God acts according to His Nature, which is to be Just, Holy, etc.
Everyone is still acting according to their nature.
The difference is in the offer of grace and the individual's culpability for how he deals with it. It is a completely different conception of God between one who offers everyone all the grace sufficient for salvation and one who only offers such grace to those whom He chooses.
In the first case, damnation is the individual's fault for failing to respond to God. In the second, damnation is a natural result of how the person was created.
Doesn't the real question have to do with how much control God chooses to exert over His creation(s) ?
Does He call the shots on every single decision ... or is it enough that His will is, ultimately, accomplished ?
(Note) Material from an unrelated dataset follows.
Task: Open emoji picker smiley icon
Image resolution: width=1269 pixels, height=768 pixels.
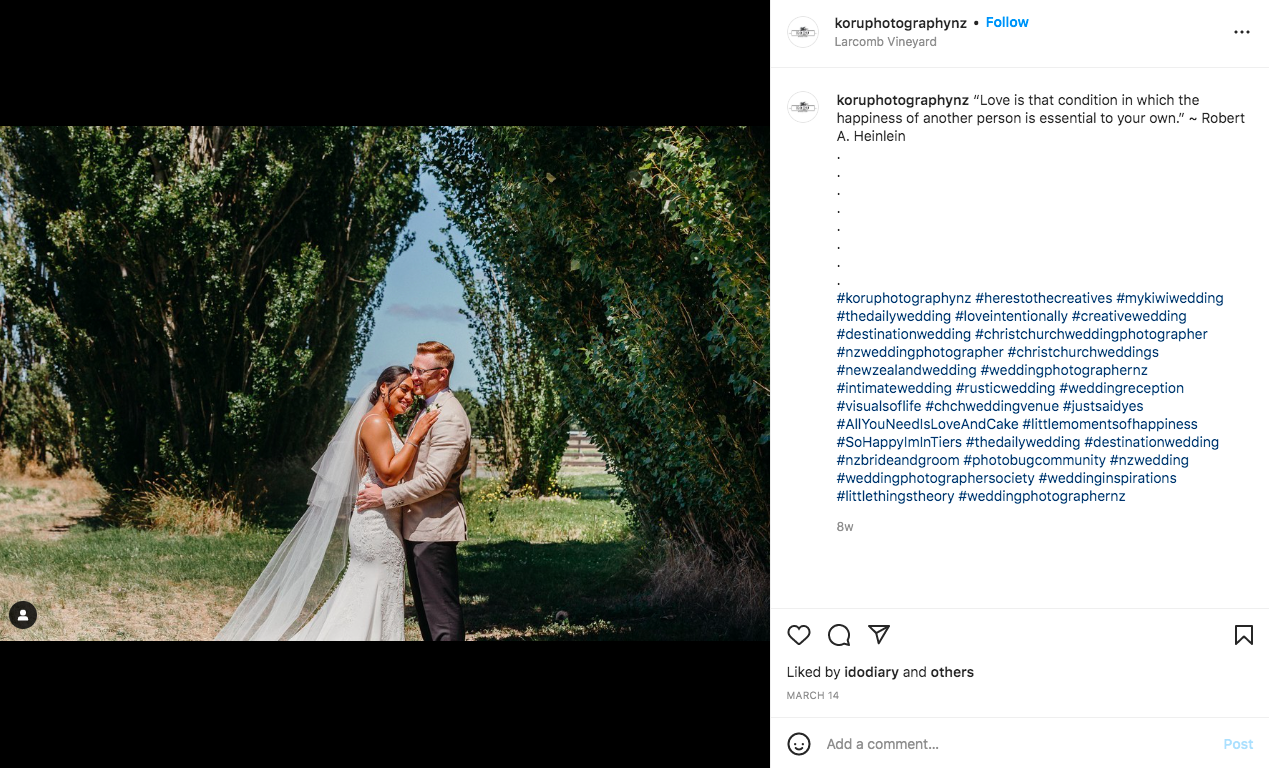Action: (798, 744)

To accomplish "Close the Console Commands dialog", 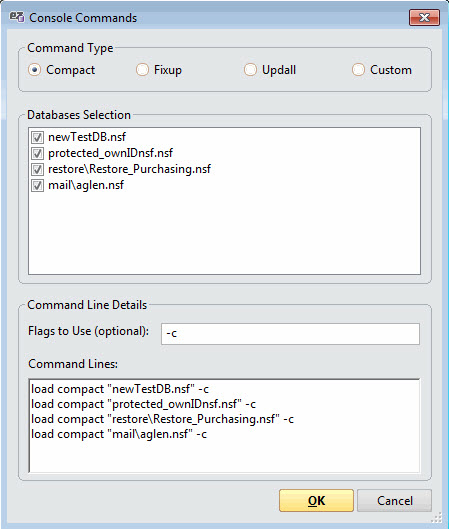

Now, of course, His omniscience mandates that He knows all, ... but is there no room for free will within His plan ?
Is there nothing that He, simply, sets in motion ... and allows to play out ?
A related question is this ... Did God create us to choose ?
Yet another question ... In what way are we the image of God ?
All the children of the net
Baptists, Catholics, Calvinists, Jews and all
Jesus loves the little children of the net.
Cowboy and Cindydawg
Cowboy ?
OK, I looked back and see I did misunderstand what you were getting at. Yes, we all act according to our natures.
I guess we are stuck on the T then.
An unsaved person acts according to his nature, which is to sin.
I simply don't agree that this is the nature. Unless you radically redefine what "sin" means, this simply isn't true. No one is comopletely sin free and no one chooses the good all of the time.
But there are actions done by the unsaved that are not sinful.
This, then, is where we are stuck. The unsaved person has just as much freedom, actual freedom, to choose good ro bad as the saved person does. But one has his will bent toward evil, the other toward goodness.
It is the freedom that is the constant.